To illustrate, I will present a few examples in which to compare our two cuddly subjects:

Situation #1:  Mommy's muscles are aching and her head is pounding from a long day of taking care of Mommyish things.  What do you do?

Ava's answer:  Allow Mommy to place me in a buzzy bouncer seat next to the tub where I will play contentedly with the toys that dangle from the bar above my head.  Occasionally I will babble something cute to signal to Mommy that I am still happy to be doing exactly what she wants me to do.  

Pug's answer:  Slam the flat of my head against the jammed bathroom door until it comes flying open, then take a flying leap onto Mommy while she's slumped in the water.  She will then perpetuate the game by springing from the tub, rolling up a magazine and tearing around the house in hot pursuit of me until she breaks down in tears because you're like "having a four-legged toddler who can run under furniture".

Situation #2:  Daddy has set out a decorative bowl of Holiday Hershey's Kisses on the coffee table.  They are shiny and presumably yummy.  What can be done about this?

Ava's answer:  Rake my fingers across the bowl and gingerly pick one up and flap it from side to side by its little flag.  Receive praise for honing my fine motor skills, as I learned in therapy.  Remain blissfully unaware that this item is edible...at least for a few more months.

Pug's answer:  Wait until Mommy and Daddy are away, then stand on the glass coffee table and consume every single one of the kisses (being careful to spit out the foil wrappers somehow), as well as a few Christmas tree ornaments for good measure.  Spend the rest of the evening soaking up their attention as they prepare for your imminent demise....which surprisingly, considering how much caffeine you ingested, never arrives.

Situation #3:  You have to take a whiz.  

Ava's answer:  Let loose in your Luvs, then keep playing.  Mommy will catch a whiff and change them soon.  

Pug's answer:  Go pee outside.  Let Mommy see you pee outside.  Then save up just enough piddle to pee on the rug, the formal living room sofa, and the pile of clothes in the closet.  Wait for Daddy to ask Mommy why she didn't just let you outside to pee.

Situation 4:  You've just finished dinner, and Mommy scoops the remainder of your baby food and her and Daddy's spaghetti into a scrap container which will eventually be scraped clean outdoors.  You might still be a bit hungry.  

Ava's solution:  Flap your chubby little arms and declare "Bah!" until Mommy sits you down with a bottle.
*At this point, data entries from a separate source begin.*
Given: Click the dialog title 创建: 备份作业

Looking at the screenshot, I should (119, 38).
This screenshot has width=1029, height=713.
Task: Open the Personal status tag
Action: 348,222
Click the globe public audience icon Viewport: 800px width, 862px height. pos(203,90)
Pug's solution:  Wait until Mommy puts you outside to attend to your business, then track down the pile of food refuse that's been dumped at the edge of the yard and whork it down as fast as you can.  Run inside and find the lightest shade of carpet in the house, then commence to act as a firehose of twice-eaten tomato sauce and spread the love.  Really project while Daddy is running you out the door like a quarterback on fire.
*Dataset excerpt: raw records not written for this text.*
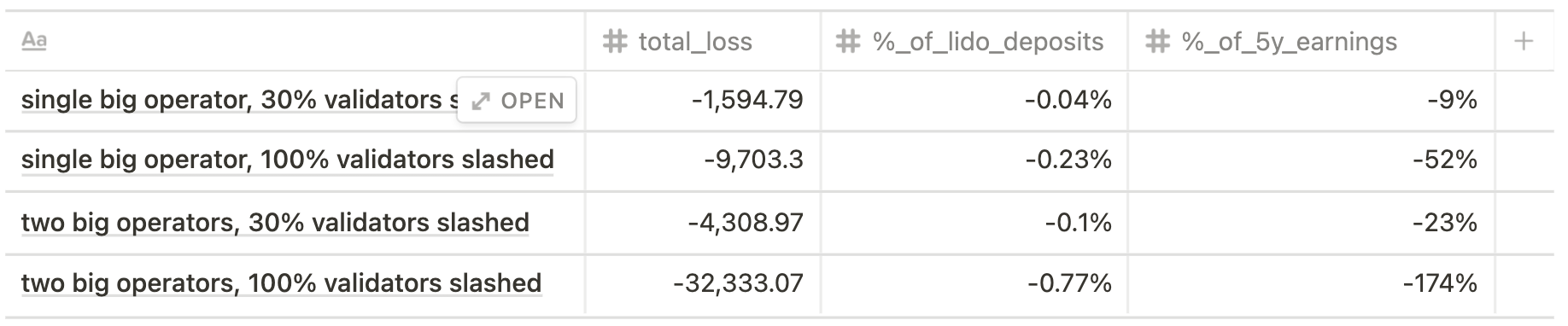Image resolution: width=1568 pixels, height=326 pixels.
Task: Click the hash icon beside %_of_lido_deposits
Action: (x=847, y=41)
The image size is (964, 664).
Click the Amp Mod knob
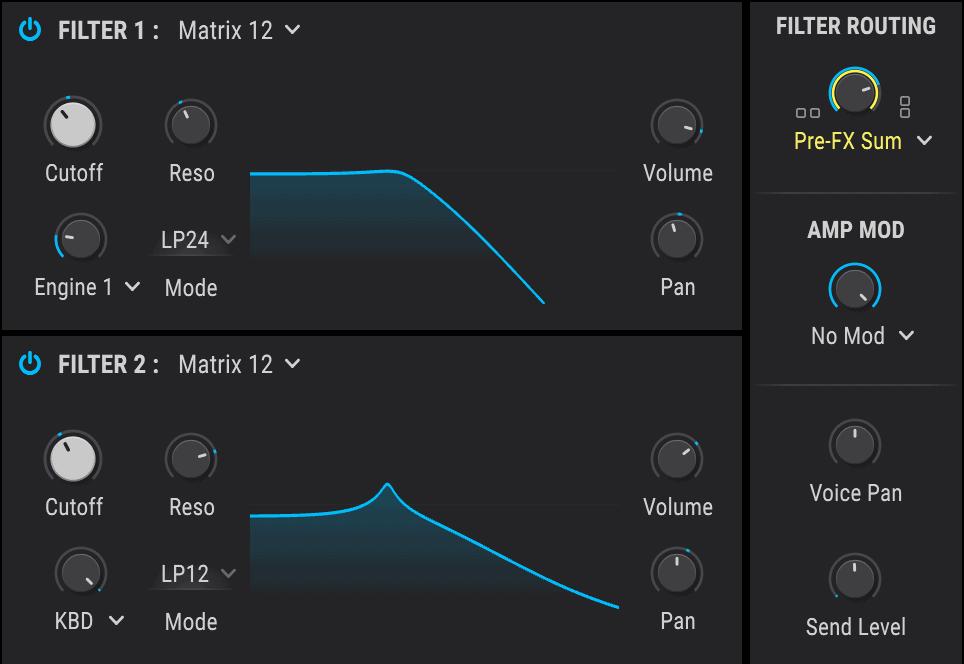[855, 289]
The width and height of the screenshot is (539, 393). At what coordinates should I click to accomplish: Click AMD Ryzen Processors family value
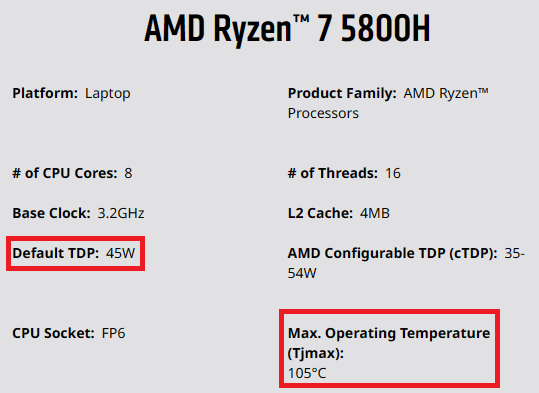[x=388, y=103]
As you can see, both child-rearing and pug ownership come with their own unique set of precious memories.  And believe it or not, for every palm-to-the-forehead moment we had with Jarmo, Amos and Delilah, there were ten others filled with snuggles and fun to make up for them.  
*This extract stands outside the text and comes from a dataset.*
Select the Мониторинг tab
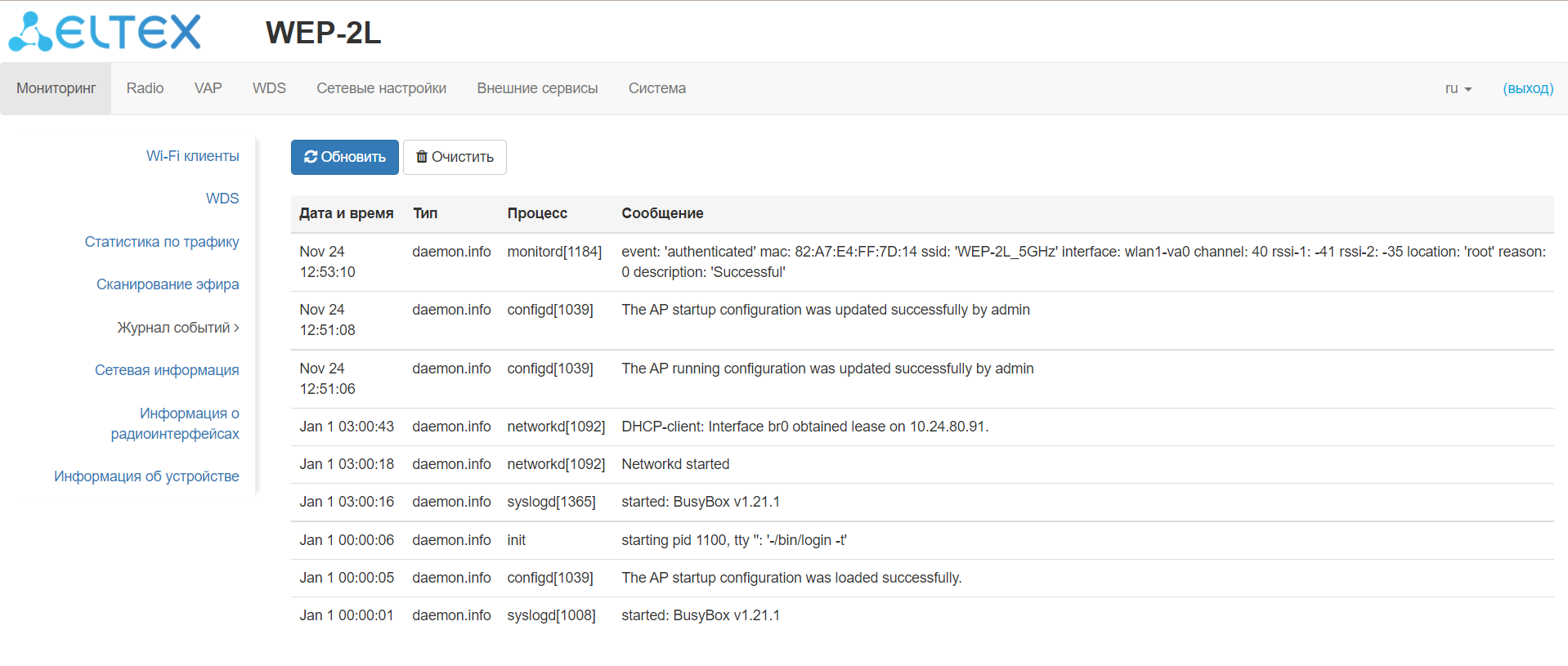 click(56, 88)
When we became pregnant with Ava, I swore that we wouldn't be THOSE people who dumped their animals as soon as we had a new baby to focus on.  I knew I could make it work, somehow.  

And then, after weeks of hospital stays and grating stress, I knew that we couldn't be the attentive owners that we needed to be.  It was stupid of me just to hold onto them for the sake of pride, knowing that they'd never understand why they were locked up so much.

So they went to live on a farm.

NO, not the proverbial farm.  An actual goat farm in Texas.  One I found through a local pug rescue.

Maybe one day in the far future when Ava is much older and Mommy and Daddy's nerves are sufficiently mended, we might consider giving Ava a pug of her own.  They're so sweet and patient with kids.  Or at least ours was.  

But one Sqwoosh is enough for me right now.